Requirement >>
Copy the rows exactly from the start through the line that contains "pyautogui.click(x=28, y=363)", including that line, and leave the pictures out of your answer.

Supplied material >>
---------------
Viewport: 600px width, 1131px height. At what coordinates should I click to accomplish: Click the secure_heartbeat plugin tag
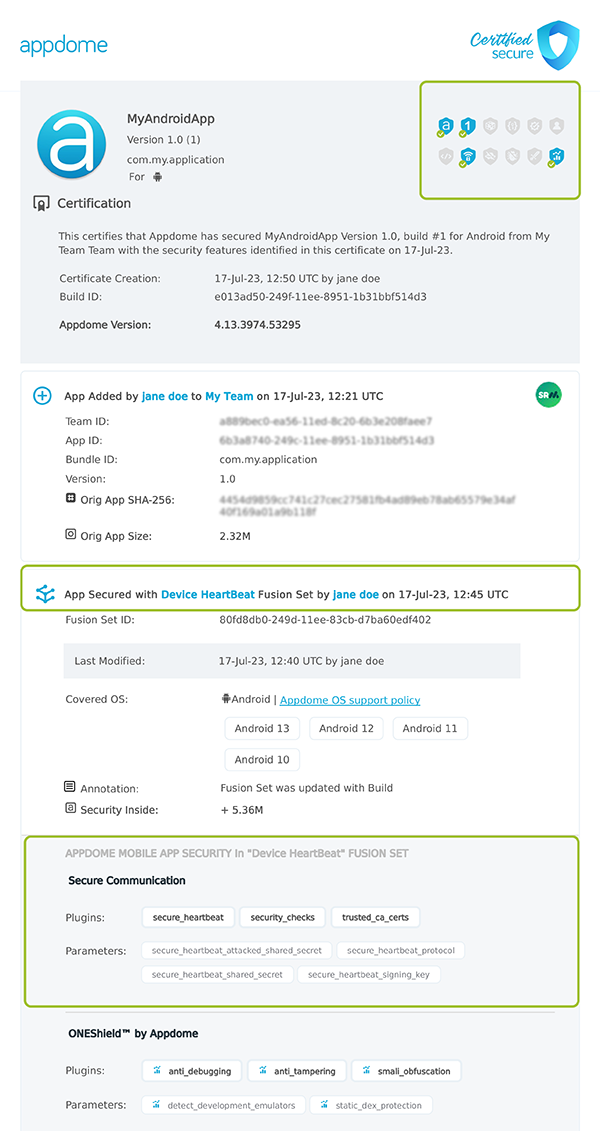point(189,917)
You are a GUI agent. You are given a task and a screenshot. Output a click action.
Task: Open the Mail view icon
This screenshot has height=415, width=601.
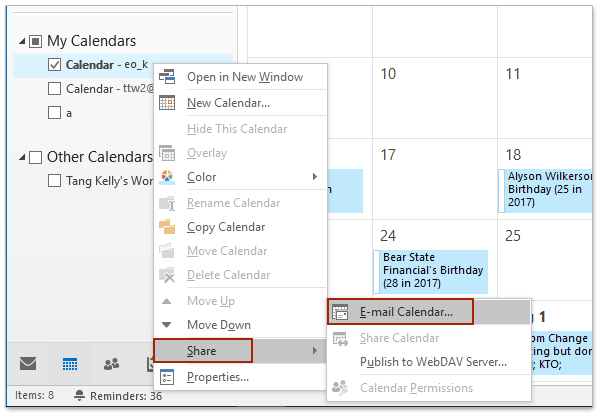pyautogui.click(x=28, y=363)
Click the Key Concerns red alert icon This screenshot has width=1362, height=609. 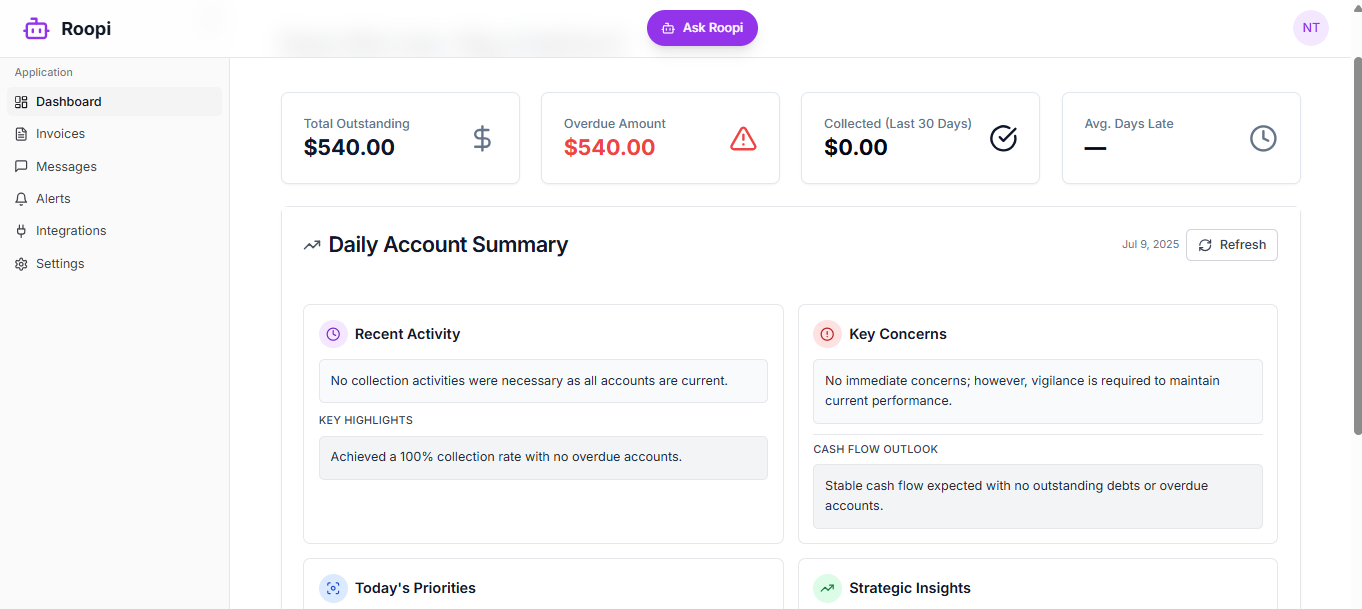pyautogui.click(x=827, y=334)
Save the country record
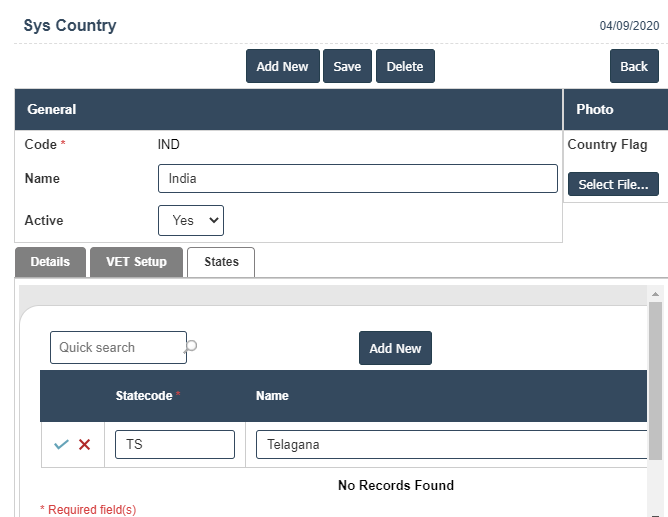The image size is (668, 517). (347, 66)
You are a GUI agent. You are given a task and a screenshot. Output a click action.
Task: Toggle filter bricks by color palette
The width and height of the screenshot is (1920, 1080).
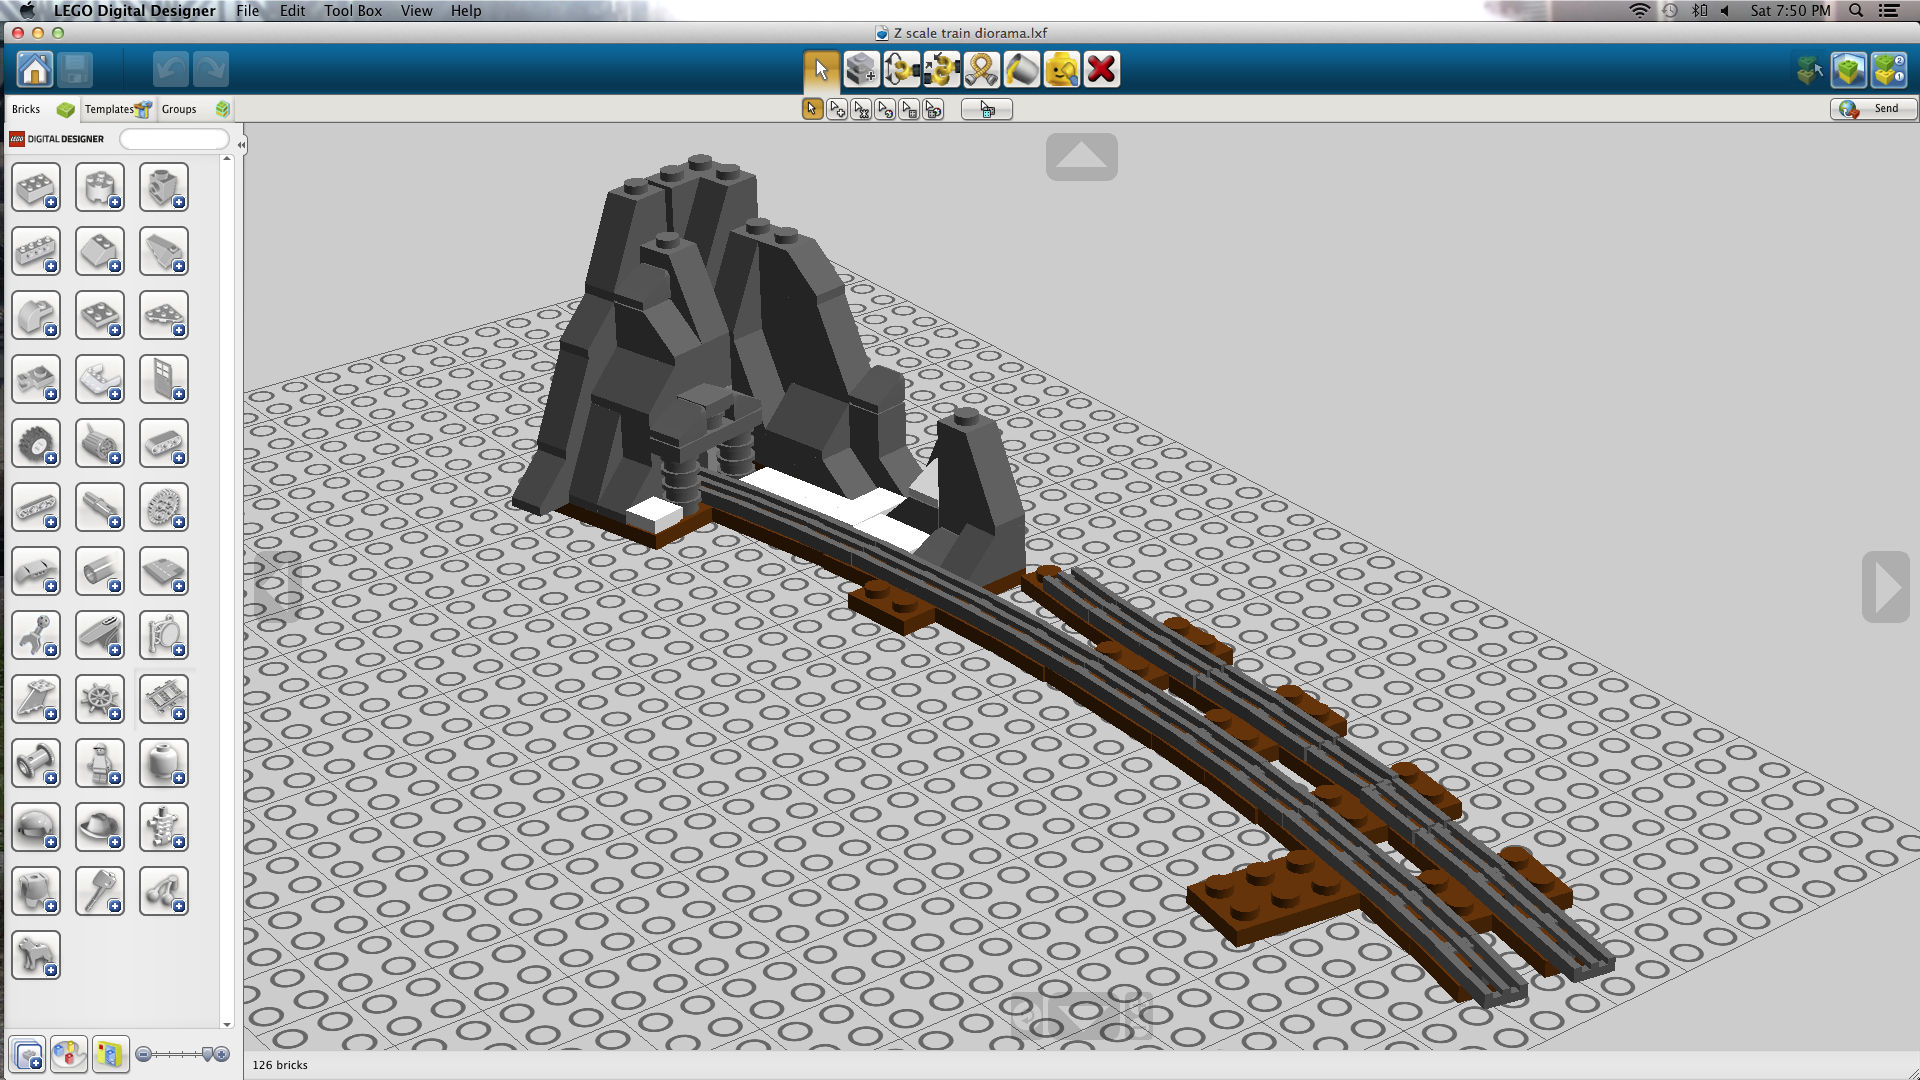tap(68, 1054)
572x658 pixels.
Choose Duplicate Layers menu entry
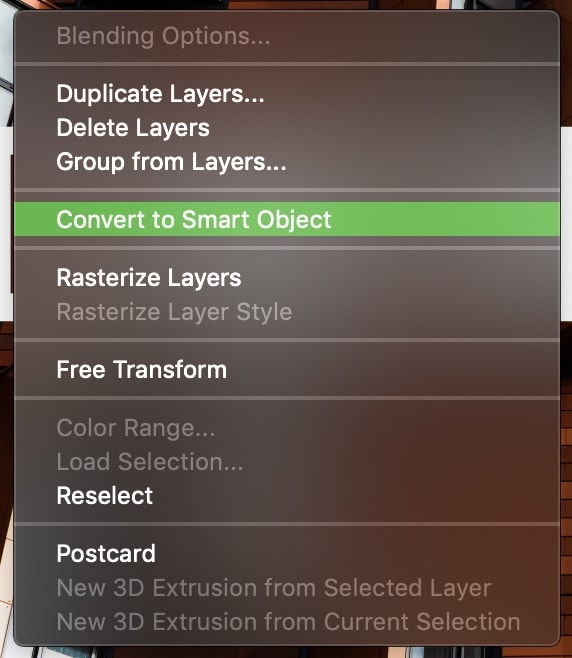click(x=287, y=94)
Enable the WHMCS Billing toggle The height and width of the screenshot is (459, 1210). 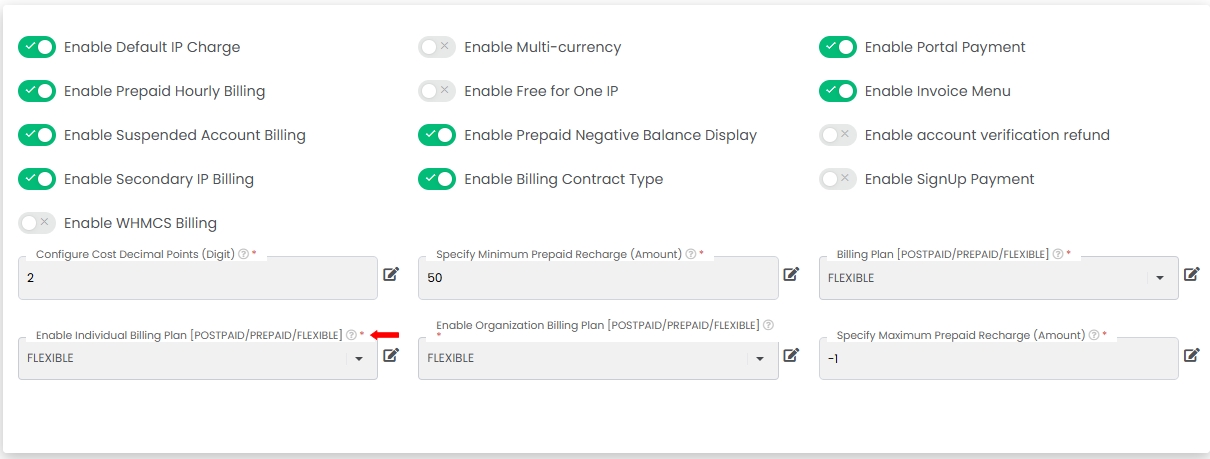coord(37,223)
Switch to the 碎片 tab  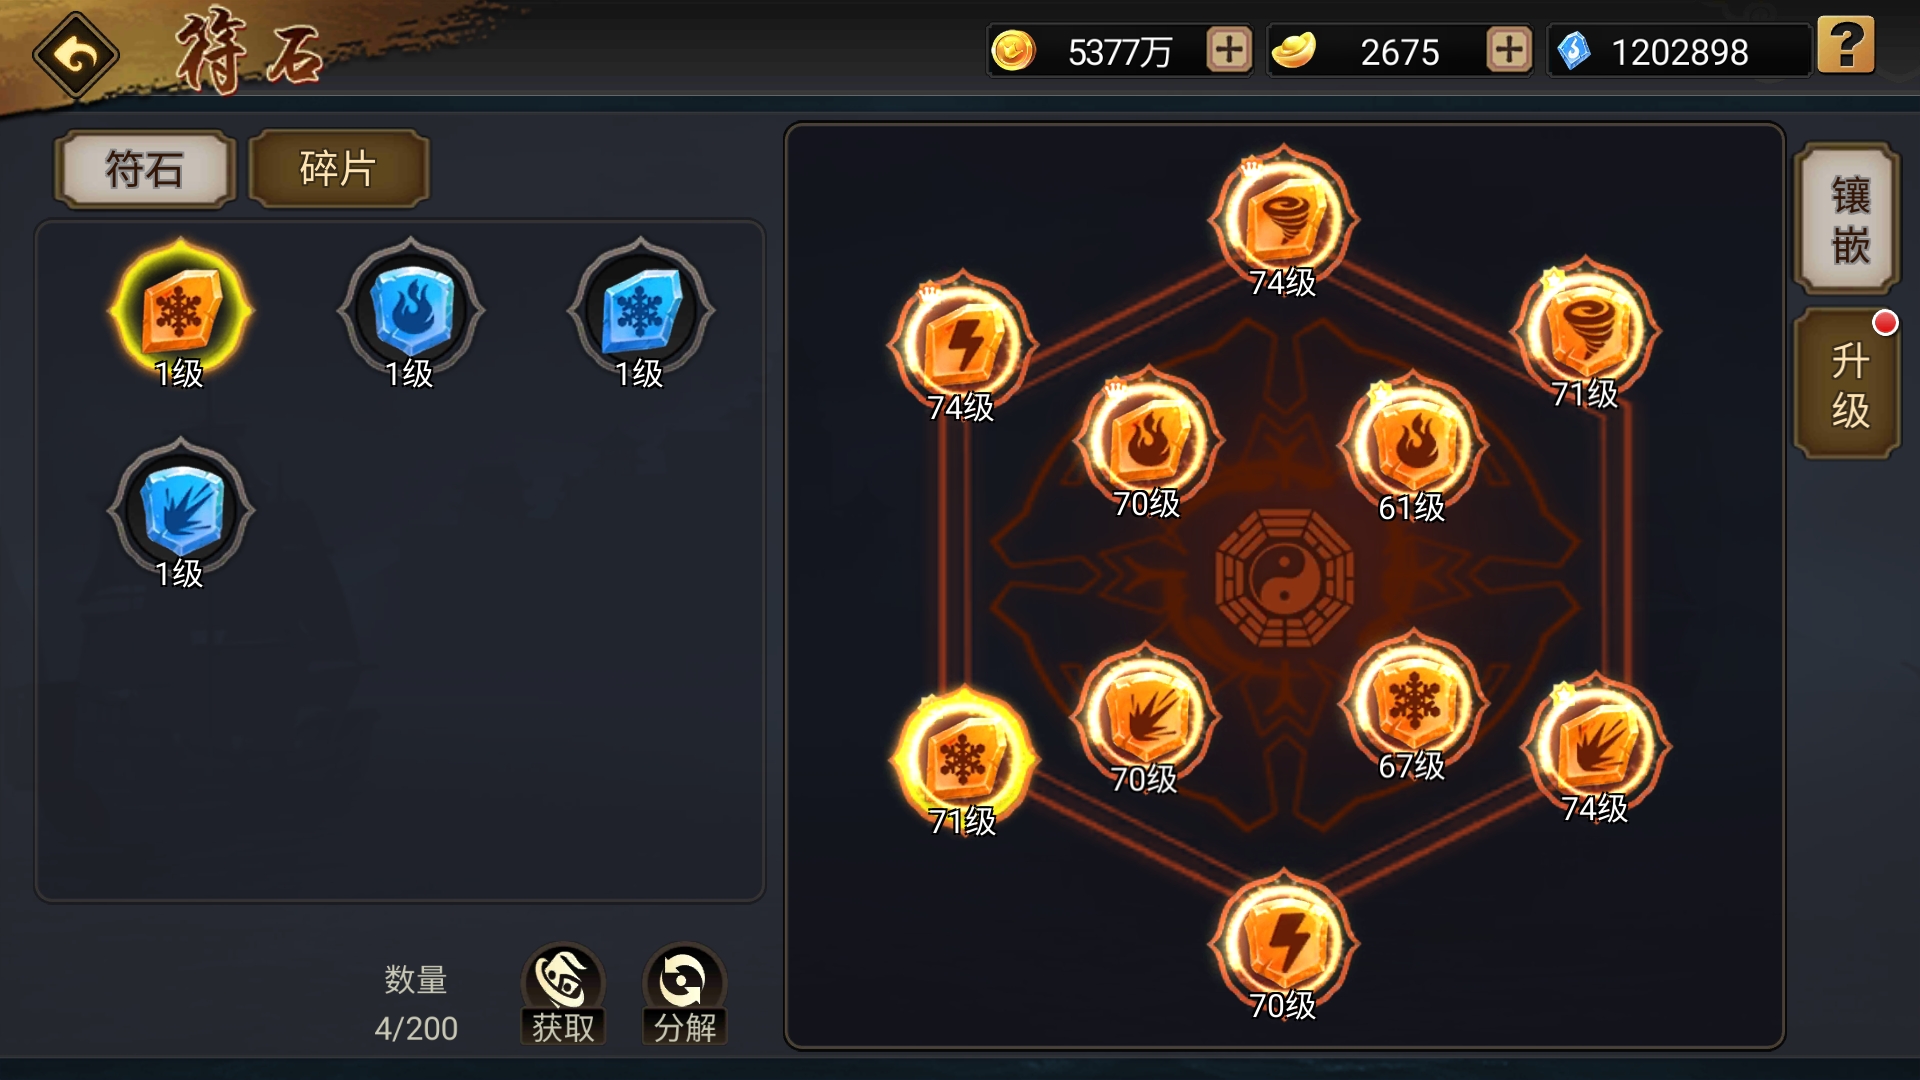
---------------
Output for this task >>
Viewport: 600px width, 1131px height. At what coordinates should I click to accomplish: Click the secure_heartbeat plugin tag
point(189,917)
You are a GUI agent. You are given a task and a screenshot. Output a click action.
Task: Open the Mail view icon
This screenshot has height=415, width=601.
pyautogui.click(x=28, y=363)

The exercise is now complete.